The state of Connecticut spends a lot of money supporting school districts, paying nearly 10 percent of the state budget in direct grants.

And each year cities and towns put up a fight at the Capitol to keep their share of funds.

The state’s educational cost sharing grants are paid based on a complicated formula that is intended to determine need.

The state also pays to build most schools, at least in part, but it varies the subsidies for each district. For districts with limited resources, the state gives a bigger subsidy.

But when it comes to teacher pensions, the system of payments is not so intentional.

Teacher pensions are based on a statewide formula – years of service times 2 percent times final salary – that doesn’t take district ability to pay into account.

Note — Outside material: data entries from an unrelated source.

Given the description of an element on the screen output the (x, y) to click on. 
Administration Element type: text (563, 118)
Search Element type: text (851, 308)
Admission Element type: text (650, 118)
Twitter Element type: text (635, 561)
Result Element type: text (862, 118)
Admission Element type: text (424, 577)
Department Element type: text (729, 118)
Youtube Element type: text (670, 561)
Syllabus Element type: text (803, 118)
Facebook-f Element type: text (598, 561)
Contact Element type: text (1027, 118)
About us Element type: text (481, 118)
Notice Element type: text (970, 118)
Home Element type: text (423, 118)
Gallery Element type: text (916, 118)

Because wealthier districts tend to pay their teachers more, the state pays their teachers bigger pensions, reversing the way other state education subsidies work.

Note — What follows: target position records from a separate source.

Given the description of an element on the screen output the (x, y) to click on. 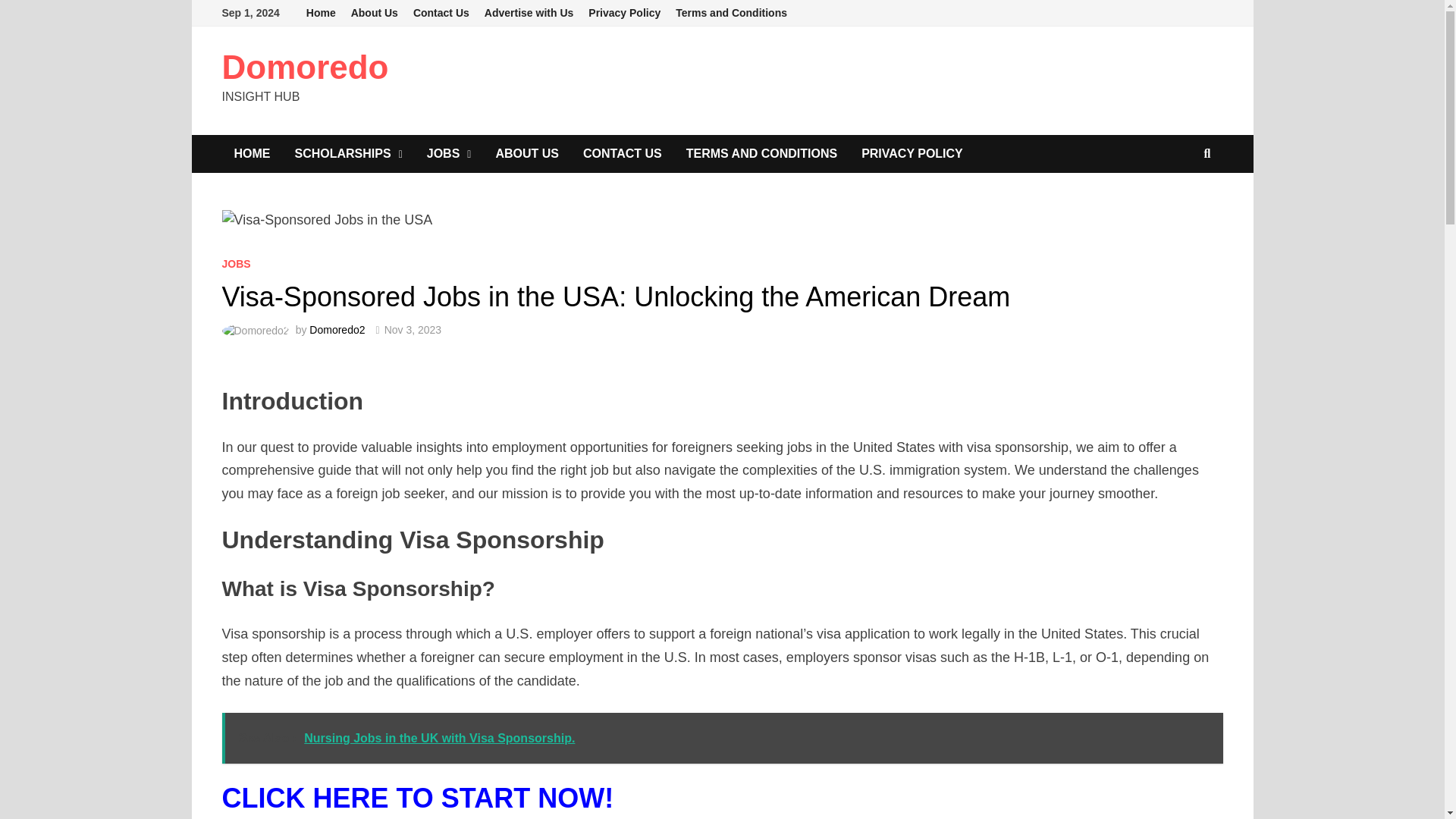
Terms and Conditions (731, 13)
Domoredo2 (336, 329)
CONTACT US (622, 153)
Privacy Policy (624, 13)
JOBS (448, 153)
CLICK HERE TO START NOW! (416, 798)
TERMS AND CONDITIONS (761, 153)
About Us (374, 13)
Home (320, 13)
See Also :  Nursing Jobs in the UK with Visa Sponsorship. (722, 737)
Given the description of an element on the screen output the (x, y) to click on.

When a school district pays a teacher’s salary, they are only paying a portion of that salary’s true cost. The state ends up paying the other portion when the teacher retires.

While ECS grants make up 10 percent of the state budget, they are falling in proportion to the state budget. Teacher pension contributions, on the other hand, are nearly 4 percent of the state budget and growing.

Retired teachers from Danbury, the district with the highest average, get about $43,700 per year, according to data obtained from the Teachers’ Retirement Board. Portland’s retired teachers, at the bottom of the list, average $28,500.

Hamden is the median district with average payments of about $36,000.

The range is much more drastic when the state’s contribution in the form of pensions is compared to its direct contribution through ECS grants.

Westport gets 6.5 times as much for pensions as it does from ECS, while Griswold gets less than one-fifth its ECS grant in the form of pension payments.

Greenwich, Weston, New Canaan and Ridgefield all get more than five times as much from pensions as they do from ECS.

Greenwich is among the bottom third of ECS recipients, but with pension and ECS payments combined it is in the top third of recipients. Stamford moves from the middle to the top 15.

The biggest cities are not negatively affected by the pension subsidy because their ECS grants are so much larger. The losers are mostly small and rural districts: Oxford, Putnam, Lebanon, Thomaston, Thompson, East Haddam, Somers, Canton, East Hampton and Griswold.